Splunk® Enterprise

Getting Data In

Download manual as PDF

Download topic as PDF

Anonymize data

This topic discusses how to anonymize data you are sending to your Splunk deployment, such as credit card and Social Security numbers.

You might want to mask sensitive personal data when indexing log events. Credit card numbers and social security numbers are two examples of data that you might not want to appear in an index. This topic describes how to mask part of confidential fields to protect privacy while providing enough remaining data for use in tracking events.

You can anonymize data in two ways:

  • Through a regular expression (regex) transform.
  • Through a sed script.

If you're running Splunk Enterprise and want to anonymize data, configure your indexers or heavy forwarders as described in this topic. If you're forwarding data to Splunk Cloud and want to anonymize it, use a heavy forwarder, configured as described in this topic.

Anonymize data with a regular expression transform

You can configure transforms.conf to mask data by means of regular expressions.

This example masks all but the last four characters of fields SessionId and Ticket number in an application server log.

Here is an example of the desired output:

SessionId=###########7BEA&Ticket=############96EE

A sample input:

"2006-09-21, 02:57:11.58",  122, 11, "Path=/LoginUser Query=CrmId=ClientABC&
ContentItemId=TotalAccess&SessionId=3A1785URH117BEA&Ticket=646A1DA4STF896EE&
SessionTime=25368&ReturnUrl=http://www.clientabc.com, Method=GET,IP=209.51.249.195,
Content=", ""
"2006-09-21, 02:57:11.60",  122, 15, "UserData:<User CrmId="clientabc" 
UserId="p12345678"><EntitlementList></EntitlementList></User>", ""
"2006-09-21, 02:57:11.60",  122, 15, "New Cookie: SessionId=3A1785URH117BEA&
Ticket=646A1DA4STF896EE&CrmId=clientabcUserId=p12345678&AccountId=&AgentHost=man&
AgentId=man, MANUser: Version=1&Name=&Debit=&Credit=&AccessTime=&BillDay=&Status=
&Language=&Country=&Email=&EmailNotify=&Pin=&PinPayment=&PinAmount=&PinPG=
&PinPGRate=&PinMenu=&", ""

To mask the data, modify the props.conf and transforms.conf files in your $SPLUNK_HOME/etc/system/local/ directory.

Configure props.conf

1. Edit $SPLUNK_HOME/etc/system/local/props.conf and add the following stanza:

[<spec>]
TRANSFORMS-anonymize = session-anonymizer, ticket-anonymizer

In this stanza, <spec> must be one of the following:

  • <sourcetype>, the source type of an event.
  • host::<host>, where <host> is the host of an event.
  • source::<source>, where <source> is the source of an event.
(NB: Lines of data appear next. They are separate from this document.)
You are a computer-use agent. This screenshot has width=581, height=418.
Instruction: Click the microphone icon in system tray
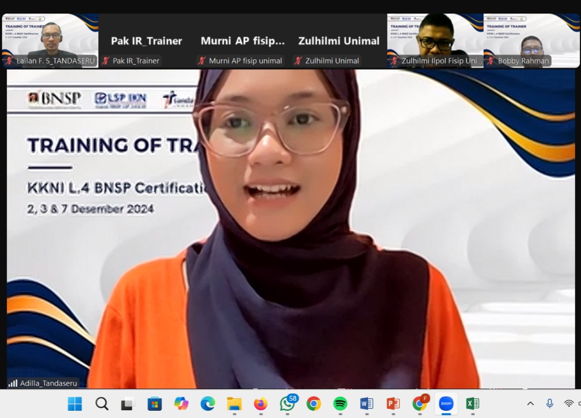550,404
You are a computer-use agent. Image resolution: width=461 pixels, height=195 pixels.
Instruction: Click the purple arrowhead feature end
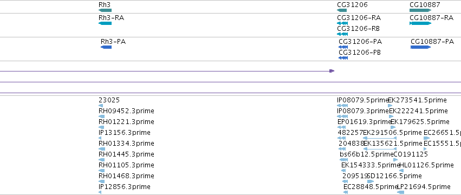click(332, 71)
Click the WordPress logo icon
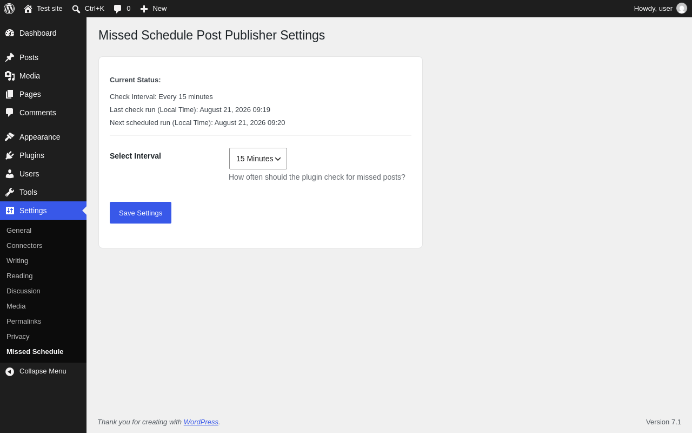Screen dimensions: 692x433 click(9, 9)
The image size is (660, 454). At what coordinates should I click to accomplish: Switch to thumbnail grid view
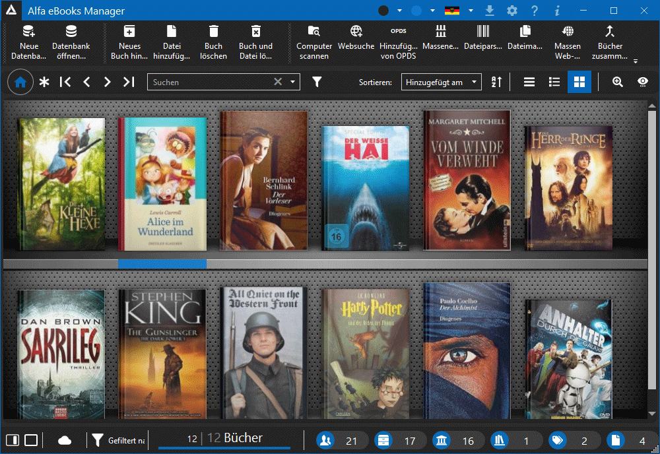[579, 82]
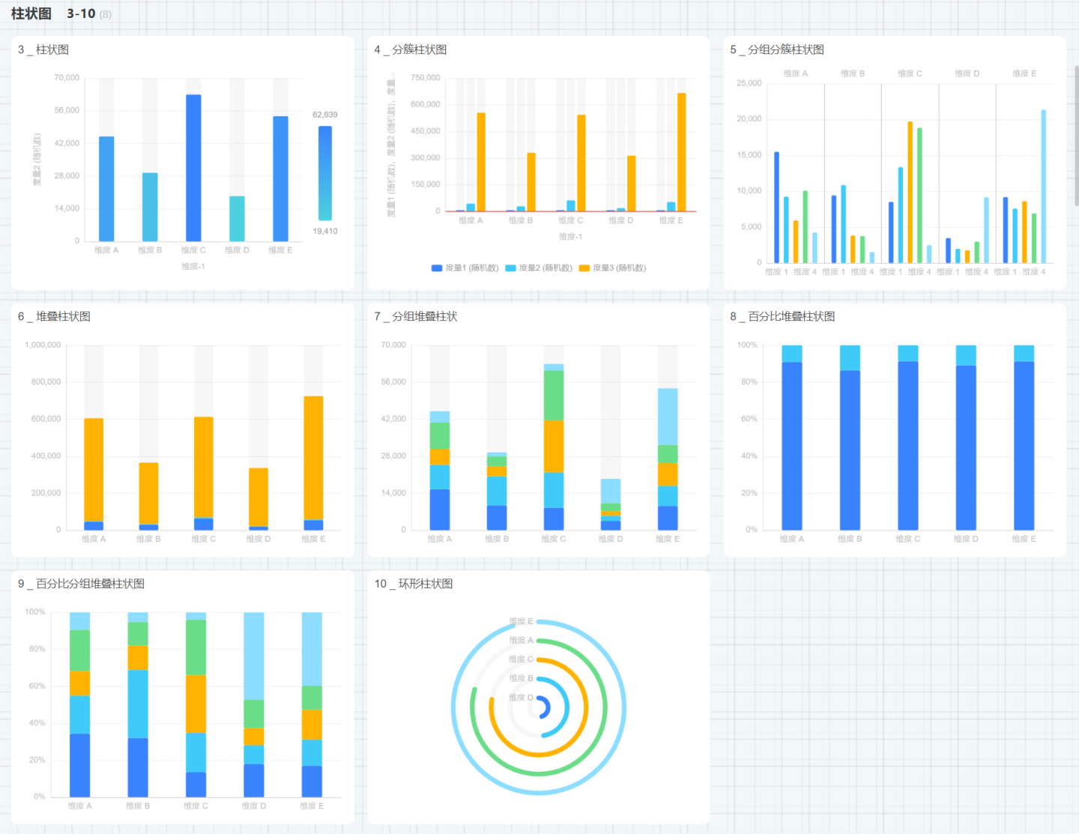Click the large light-blue 维度 D segment in 百分比分组堆叠柱状图
1079x834 pixels.
tap(254, 656)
In this example, session-anonymizer and ticket-anonymizer are arbitrary TRANSFORMS class names whose actions you define in stanzas in a corresponding transforms.conf file. Use the class names you create in transforms.conf.

Configure transforms.conf

2. In $SPLUNK_HOME/etc/system/local/transforms.conf, add your TRANSFORMS:

[session-anonymizer]
REGEX = (?m)^(.*)SessionId=\w+(\w{4}[&"].*)$
FORMAT = $1SessionId=########$2
DEST_KEY = _raw
[ticket-anonymizer]
REGEX = (?m)^(.*)Ticket=\w+(\w{4}&.*)$
FORMAT = $1Ticket=########$2
DEST_KEY = _raw

In this transform:

  • REGEX should specify the regular expression that points to the string in the event you want to anonymize. FORMAT specifies the masked values.
  • $1 is all the text leading up to the regex and $2 is all the text of the event after the regular expression.
  • DEST_KEY = _raw specifies to write the value from FORMAT to the raw value in the log - thus modifying the event.

Note: The regular expression processor does not handle multiline events. As a workaround, specify that the event is multiline by placing (?m) before the regular expression in transforms.conf.

Anonymize data through a sed script

You can also anonymize data by using a sed script to replace or substitute strings in events.

Most UNIX users are familiar with sed, a Unix utility which reads a file and modifies the input as specified by a list of commands. Splunk Enterprise lets you use sed-like syntax in props.conf to anonymize your data.

Define the sed script in props.conf

1. Edit or create a copy of props.conf in $SPLUNK_HOME/etc/system/local.

Create a props.conf stanza that uses SEDCMD to indicate a sed script:

[<spec>]
SEDCMD-<class> = <sed script>

In this stanza, <spec> must be one of the following:

  • <sourcetype>, the source type of an event.
  • host::<host>, where <host> is the host of an event.
  • source::<source>, where <source> is the source of an event.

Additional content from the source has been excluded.